++++ Given data
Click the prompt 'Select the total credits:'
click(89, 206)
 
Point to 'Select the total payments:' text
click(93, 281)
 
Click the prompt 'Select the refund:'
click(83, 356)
++++++++
-- Exercise --
Locate every line of the material above that contains the string "prompt", and copy each of those lines. Case counts when matching.

-- Exercise response --
Click the prompt 'Select the total credits:'
Click the prompt 'Select the refund:'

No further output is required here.